Before long, tragedy occurs and Agent to the Stars heads to grounds that will feel familiar to seasoned Scalzi readers: Ethical dilemmas arise, and with them the ideal excuse to use SF as a tool to explore a few big “What If?”s. The warm and gooey aliens end up teaching two or three things to Tom about what it means to be human, bringing the novel to a conclusion that will satisfy everyone.
On a writing level, Agents to the Stars is deceptively simple: The prose is immediately accessible, and Scalzi knows how to put his characters in genuinely amusing situations. The balance between comedy and drama is tricky to get right and if the tonal shifts can rough at times, the skill of the conclusion more compensates for it. Scalzi has a lot of experience writing about movies and he uses that knowledge to paint a convincing portrait of the daily life of a Hollywood agent: Movie buffs won’t be the only ones who benefit from Agent to the Stars, but the novel will pack a special fun for them.
This being said, it remains a trunk novel, even if it’s exceptionally pleasant to read. It’s a bit linear and fluffy (though less so than you can imagine, thanks to the dramatic turn taken in the second half of the book), with a few dramatic shortcuts that make sense in a comedy but wouldn’t pass inspection in a more rigorous tone. The speculative elements are few, though well-developed and reasonably consistent.
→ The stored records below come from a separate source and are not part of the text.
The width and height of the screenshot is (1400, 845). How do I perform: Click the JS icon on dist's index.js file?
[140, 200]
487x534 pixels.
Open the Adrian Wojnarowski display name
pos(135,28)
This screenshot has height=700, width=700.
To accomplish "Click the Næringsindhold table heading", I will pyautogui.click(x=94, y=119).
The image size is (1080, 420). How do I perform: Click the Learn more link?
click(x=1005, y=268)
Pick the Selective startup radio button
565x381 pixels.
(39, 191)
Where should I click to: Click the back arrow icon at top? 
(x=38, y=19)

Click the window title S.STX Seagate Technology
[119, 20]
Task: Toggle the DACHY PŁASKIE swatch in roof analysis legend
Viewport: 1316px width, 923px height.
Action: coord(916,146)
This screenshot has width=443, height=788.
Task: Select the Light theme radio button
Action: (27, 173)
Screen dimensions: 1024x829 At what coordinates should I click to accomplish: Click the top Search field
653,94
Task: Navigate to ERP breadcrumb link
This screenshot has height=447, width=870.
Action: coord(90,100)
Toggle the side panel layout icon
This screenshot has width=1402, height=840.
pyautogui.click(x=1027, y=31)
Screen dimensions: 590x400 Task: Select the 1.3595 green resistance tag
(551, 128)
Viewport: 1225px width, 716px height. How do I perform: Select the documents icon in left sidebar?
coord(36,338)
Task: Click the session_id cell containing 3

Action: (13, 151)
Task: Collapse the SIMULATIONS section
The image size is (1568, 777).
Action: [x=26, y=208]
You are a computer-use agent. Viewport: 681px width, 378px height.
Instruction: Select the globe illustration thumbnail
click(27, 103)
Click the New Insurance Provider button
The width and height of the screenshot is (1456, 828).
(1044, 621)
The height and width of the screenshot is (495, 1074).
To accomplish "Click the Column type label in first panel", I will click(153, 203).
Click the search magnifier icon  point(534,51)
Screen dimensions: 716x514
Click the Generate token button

But as a Scalzi fan, I’m just thankful that he’s been generous enough to allow random readers to have a look at his first effort. In some ways, I suspect that Agents to the Stars reflects Scalzi-the-author a bit better than his first “official” novel Old Man’s War: it’s funnier, looser, a bit more explicit in its ethical concerns and not as worried about mass-market appeal. As time passes, I think that Agents to the Stars will find its place not just as an unusually good “free novel on the web”, but as an essential piece in the Scalzi bibliography, the one piece that announces a strong career.